##### Record set #####

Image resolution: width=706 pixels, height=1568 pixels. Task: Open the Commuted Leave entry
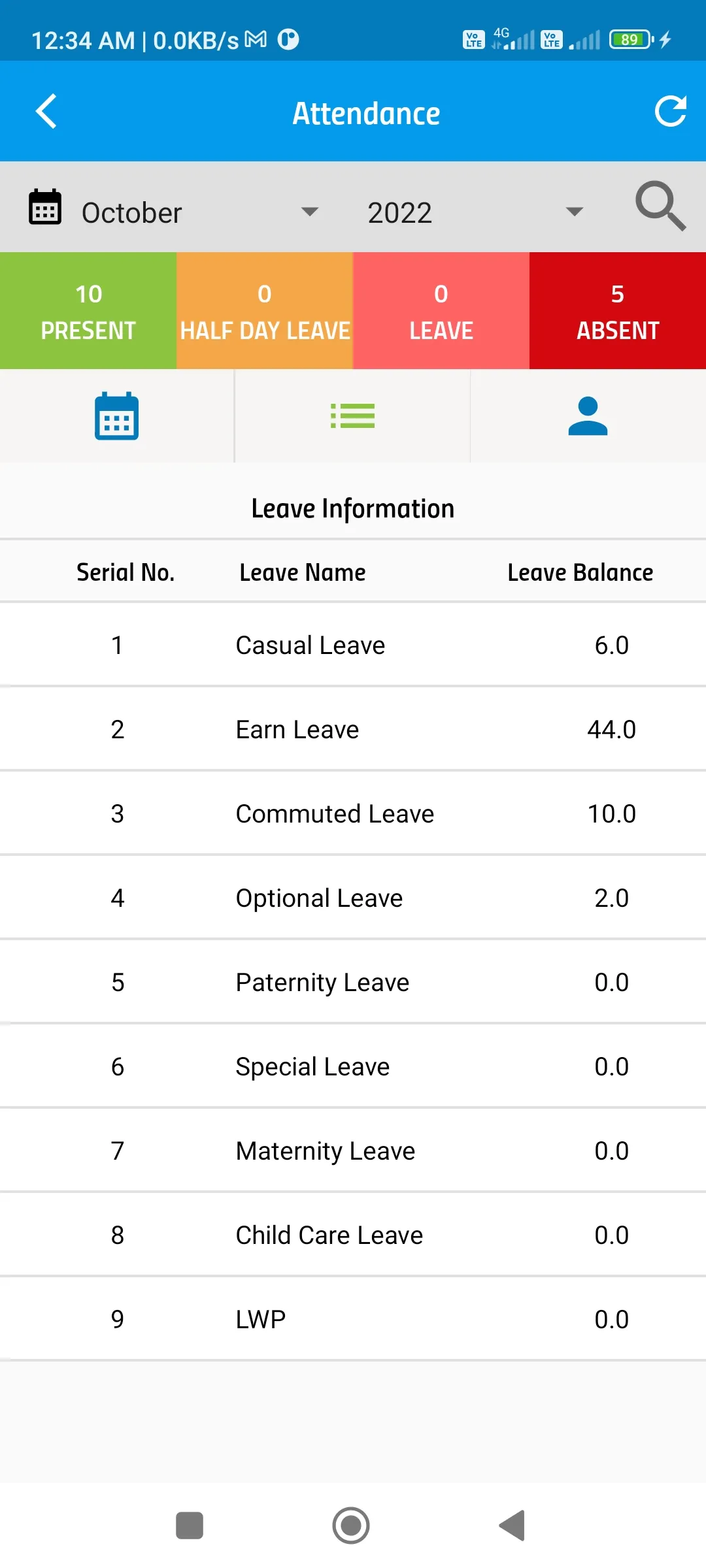pos(353,813)

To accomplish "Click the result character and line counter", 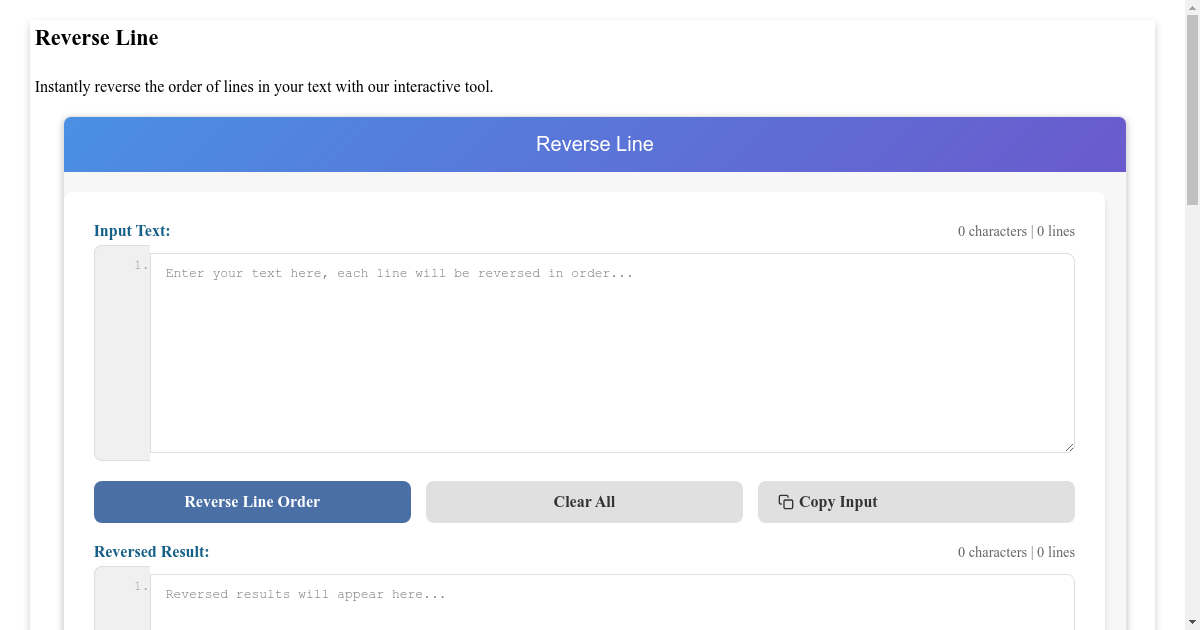I will [1016, 552].
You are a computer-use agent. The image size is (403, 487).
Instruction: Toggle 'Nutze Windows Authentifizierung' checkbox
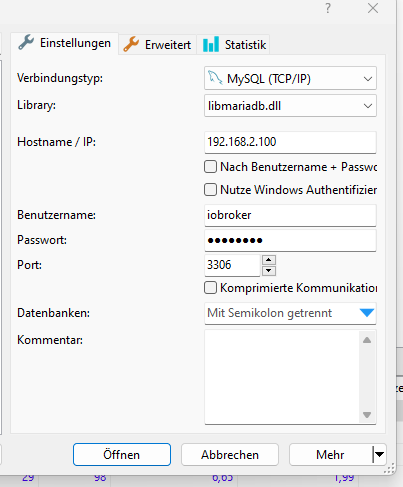coord(210,190)
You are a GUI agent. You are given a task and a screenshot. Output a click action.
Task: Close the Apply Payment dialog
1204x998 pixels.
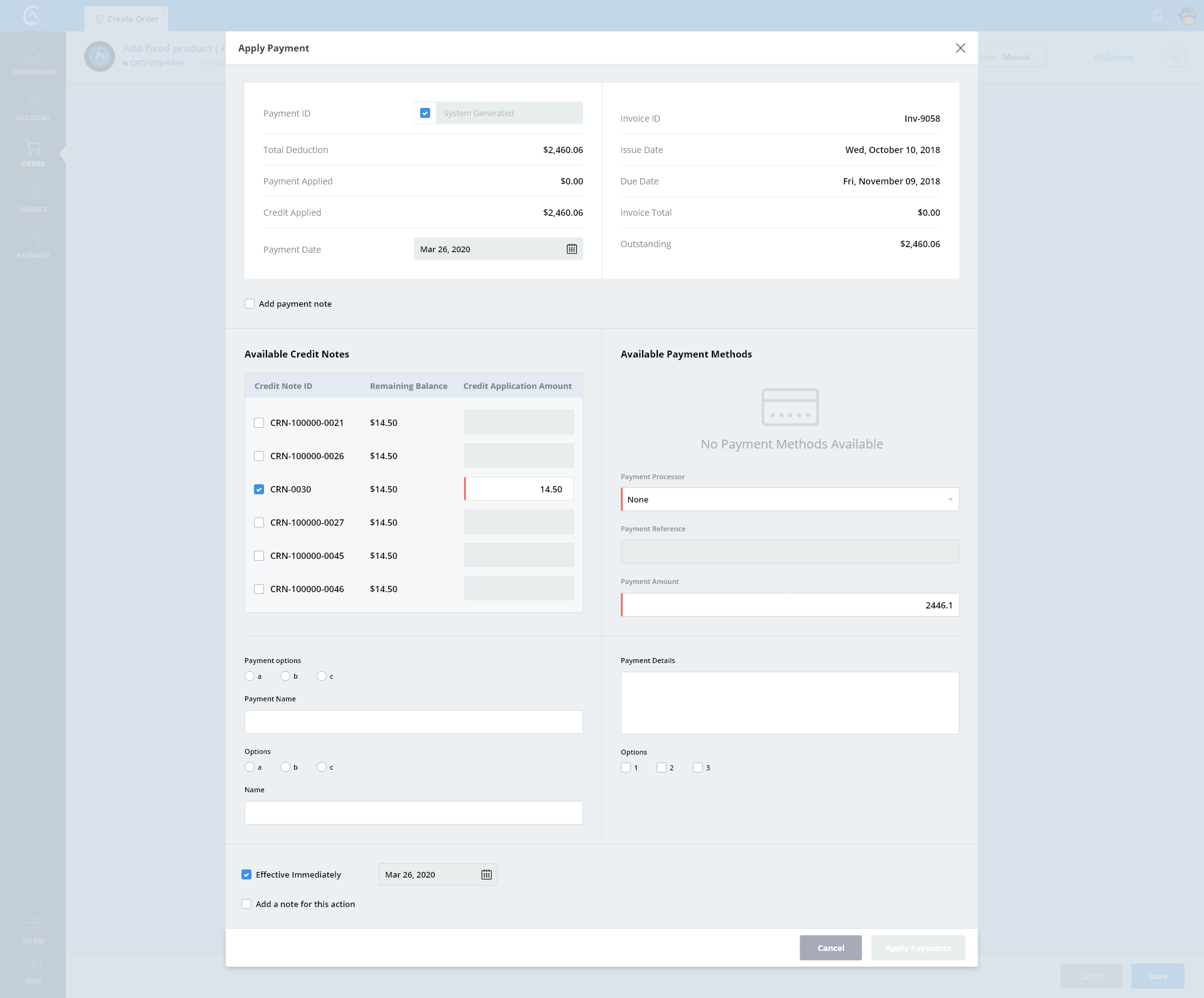click(x=960, y=48)
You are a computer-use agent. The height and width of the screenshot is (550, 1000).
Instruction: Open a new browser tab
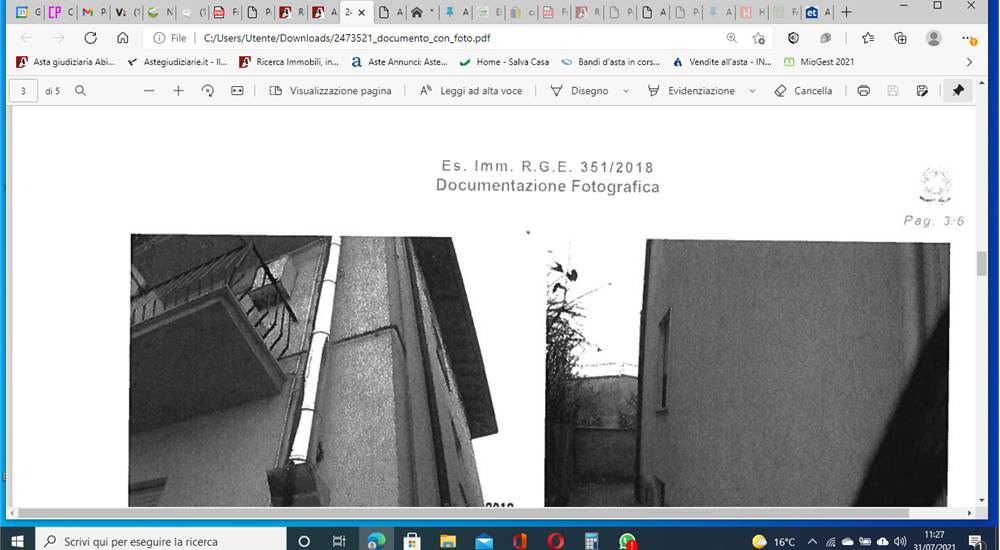click(x=846, y=12)

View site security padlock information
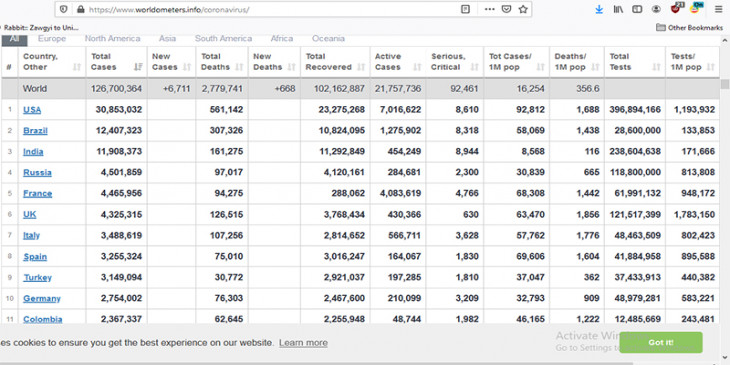click(81, 9)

#####

Written problem:
Rewrite the material starting at the line that contains "You are a computer-use agent. The height" and ending at the end of the material, replacing "padlock" with "lock" and changing nothing else. Leave the pictures out of your answer.

Finished exercise:
You are a computer-use agent. The height and width of the screenshot is (550, 1000).
Instruction: Open a new browser tab
click(x=846, y=12)

View site security lock information
click(81, 9)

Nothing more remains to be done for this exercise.